Custodial email guardian trust model
The custodialEmail guardian type provides zero-friction recovery setup by having the platform hold 1 FROST share via a Zentity-operated signer instance. This deliberately reduces the "not even the server" guarantee in exchange for user convenience.
Trust trade-off: With a custodial guardian, the platform holds one FROST share. If the threshold is 2-of-3 and one other share is compromised, the platform could participate in recovery without the user's knowledge. This is why constraints exist: max 1 custodial guardian per user, and it cannot be the sole guardian.
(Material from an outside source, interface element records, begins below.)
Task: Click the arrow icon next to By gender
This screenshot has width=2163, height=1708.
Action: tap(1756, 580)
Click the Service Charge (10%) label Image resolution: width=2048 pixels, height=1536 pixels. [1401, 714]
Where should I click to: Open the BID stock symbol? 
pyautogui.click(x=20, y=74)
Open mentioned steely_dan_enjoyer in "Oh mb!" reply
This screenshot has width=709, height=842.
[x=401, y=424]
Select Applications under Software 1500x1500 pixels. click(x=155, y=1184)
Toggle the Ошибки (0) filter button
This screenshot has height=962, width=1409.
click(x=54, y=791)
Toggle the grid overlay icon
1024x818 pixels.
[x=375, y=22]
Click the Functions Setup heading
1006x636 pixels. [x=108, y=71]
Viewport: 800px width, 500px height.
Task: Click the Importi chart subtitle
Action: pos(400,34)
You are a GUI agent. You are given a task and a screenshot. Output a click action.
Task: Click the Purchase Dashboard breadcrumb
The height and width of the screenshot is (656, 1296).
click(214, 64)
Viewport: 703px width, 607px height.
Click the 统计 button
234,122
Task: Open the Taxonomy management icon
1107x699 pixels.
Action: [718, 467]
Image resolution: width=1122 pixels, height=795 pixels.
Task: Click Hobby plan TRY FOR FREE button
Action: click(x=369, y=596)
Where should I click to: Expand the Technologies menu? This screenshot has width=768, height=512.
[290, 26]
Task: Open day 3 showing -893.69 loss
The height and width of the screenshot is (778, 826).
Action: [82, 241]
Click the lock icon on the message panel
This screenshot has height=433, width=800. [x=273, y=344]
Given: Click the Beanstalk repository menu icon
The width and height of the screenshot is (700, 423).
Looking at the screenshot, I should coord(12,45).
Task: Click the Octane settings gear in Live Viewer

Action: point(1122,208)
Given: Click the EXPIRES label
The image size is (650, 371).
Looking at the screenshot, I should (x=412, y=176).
When to use: Users who want simple backup recovery without managing external guardians. The custodial share acts as a "last resort" alongside user-controlled guardians.
What This Means for UX
- Day-to-day usage: essentially unchanged in both models.
- Setup: threshold requires each guardian to be "real" (device/app/wallet/passkey), not just email.
- Recovery: threshold adds 1 or 2 additional cryptographic steps and may increase time-to-recover, but recovery is rare.
Quick Decision Guide
Choose server-held if:
- You prioritize "it always works" recovery and minimal setup friction.
- You're comfortable treating recovery as a trusted service and scoping claims accordingly.
Choose threshold if:
- You want to defend the statement "not even the server can recover keys" in a strong compromise model.
- You're willing to accept more recovery setup complexity.